This morning the Supreme Court handed down its much anticipated judgment in MT Højgaard A/S v E.ON Climate & Renewables UK Robin Rigg East Limited and another  UKSC 59. The Judgment should be of concern to both contractors and their insurers.
The issue to be decided was whether a contract for the design and installation of foundations for an offshore windfarm imposed a fitness for purpose obligation on the contractor amounting to a warranty that said foundations would have a service life of 20 years.
In its Judgment the Supreme Court gave full effect to a fitness for purpose obligation even though it was not in a prominent place in the contract and held that the contractor had breached the contract even though it had complied with the relevant internationally recognised standard and carried out the works with reasonable skill and care.
The foundations of two offshore wind farms at Robin Rigg in Solway Firth, which MTH had designed and built for E.ON, failed shortly after completion.
The contract included a provision that "the design of the foundations shall ensure a lifetime of 20 years in every aspect without planned replacement".
However, the contract also contained a number of other provisions which required reasonable skill and care, a design life of 20 years, and compliance with an internationally recognised standard for the design of offshore wind turbines which provided for a design life of 20 years.
MTH had complied with the standard and carried out the work with reasonable skill and care but the standard turned out to be wrong and this was the reason the foundations failed.
In the TCC Mr Justice Edwards-Stuart found that E.ON was in breach of a contractual warranty that the foundations would have a service life of 20 years.
The Judge held that that the construction contract required MTH (a) to comply with particular specifications and standards and (b) to achieve a particular result (a service life of 20 years).
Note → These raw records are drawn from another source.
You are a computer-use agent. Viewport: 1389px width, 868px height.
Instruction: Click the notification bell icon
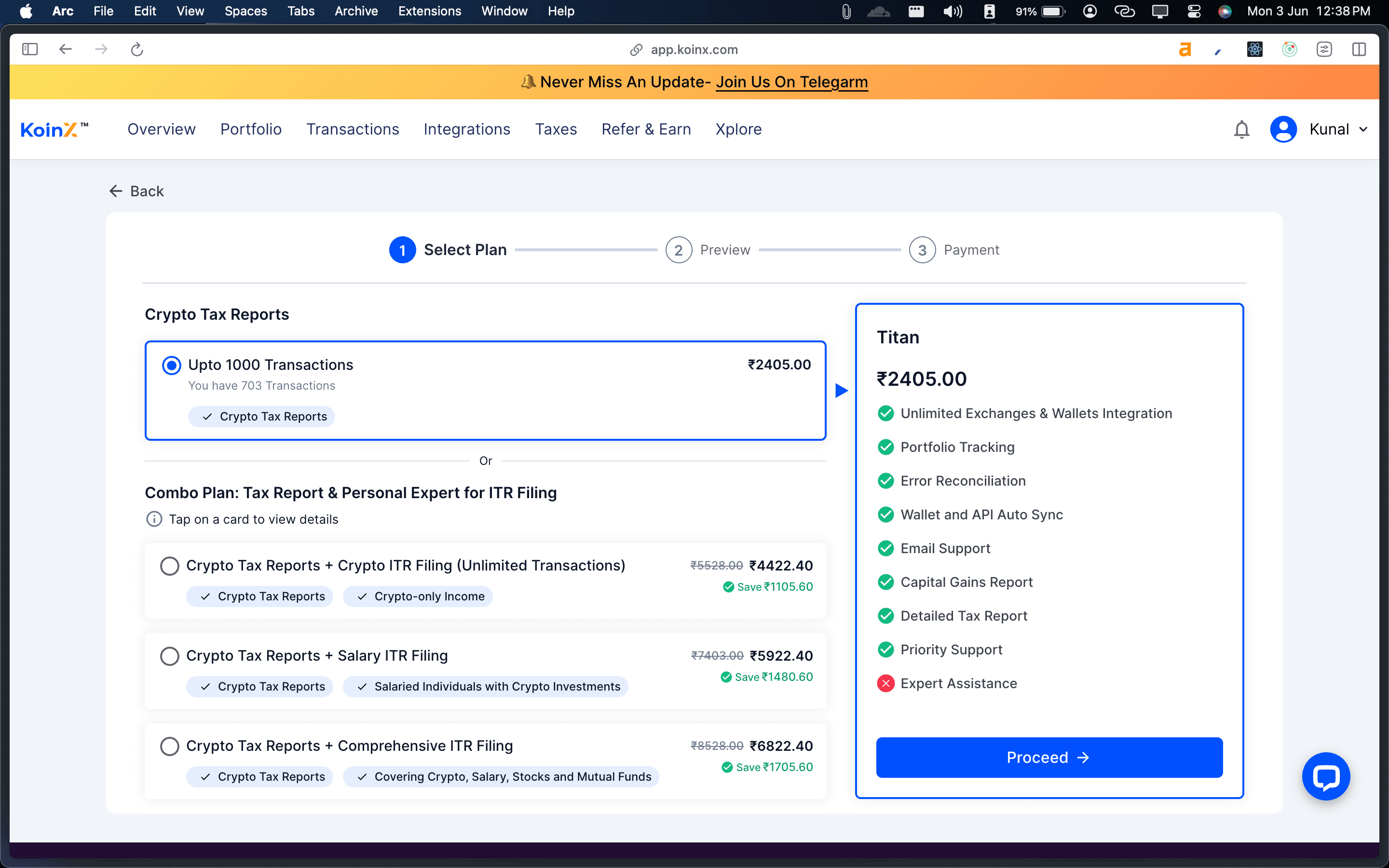[x=1241, y=130]
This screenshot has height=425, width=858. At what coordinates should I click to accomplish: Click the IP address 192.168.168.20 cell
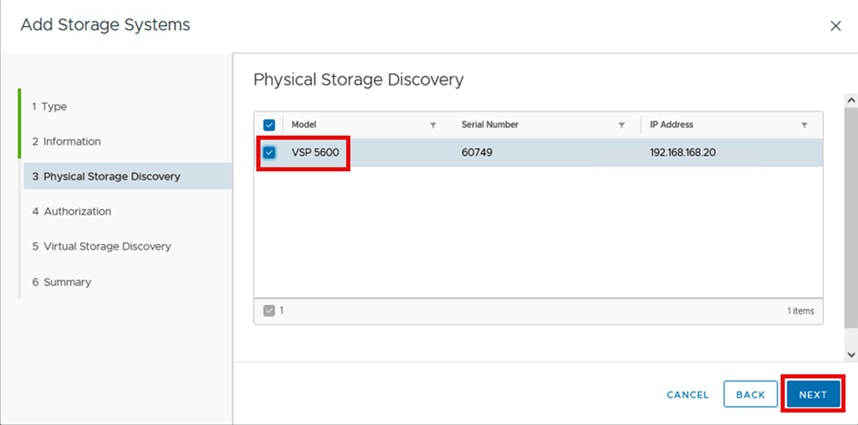(x=683, y=153)
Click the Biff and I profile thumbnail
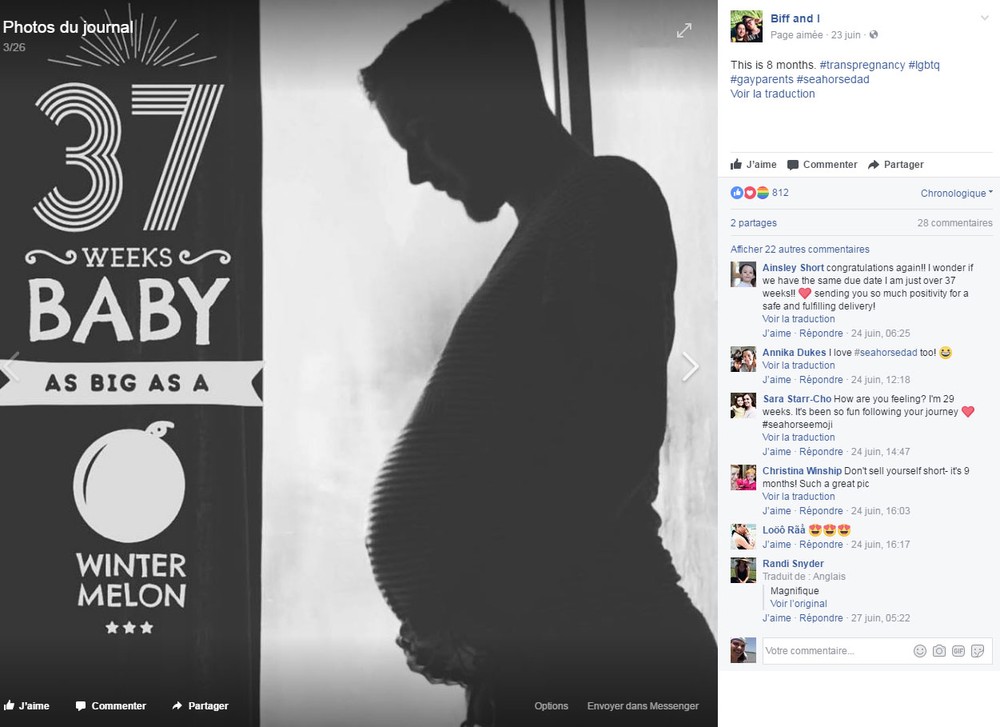Screen dimensions: 1000x727 (x=746, y=26)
The contract therefore imposed a double obligation upon MTH to as a minimum, comply with the relevant specifications and standards and, in addition, to take such further steps as are necessary to ensure that it achieved the specified result. In other words, MTH had to ensure that the finished structure conformed to that which he had warranted.
Court of Appeal
However, the Court of Appeal (Lord Justice Jackson) found that the provision in the contract requiring MTH to achieve a result, namely foundations with a service life of 20 years, was inconsistent with the remainder of the provisions in the contract which only required reasonable skill and care and a design life of 20 years.
Lord Justice Jackson held that the provisions regarding service life were "too slender a thread upon which to hang a finding that MTH gave a warranty of 20 years life for the foundations".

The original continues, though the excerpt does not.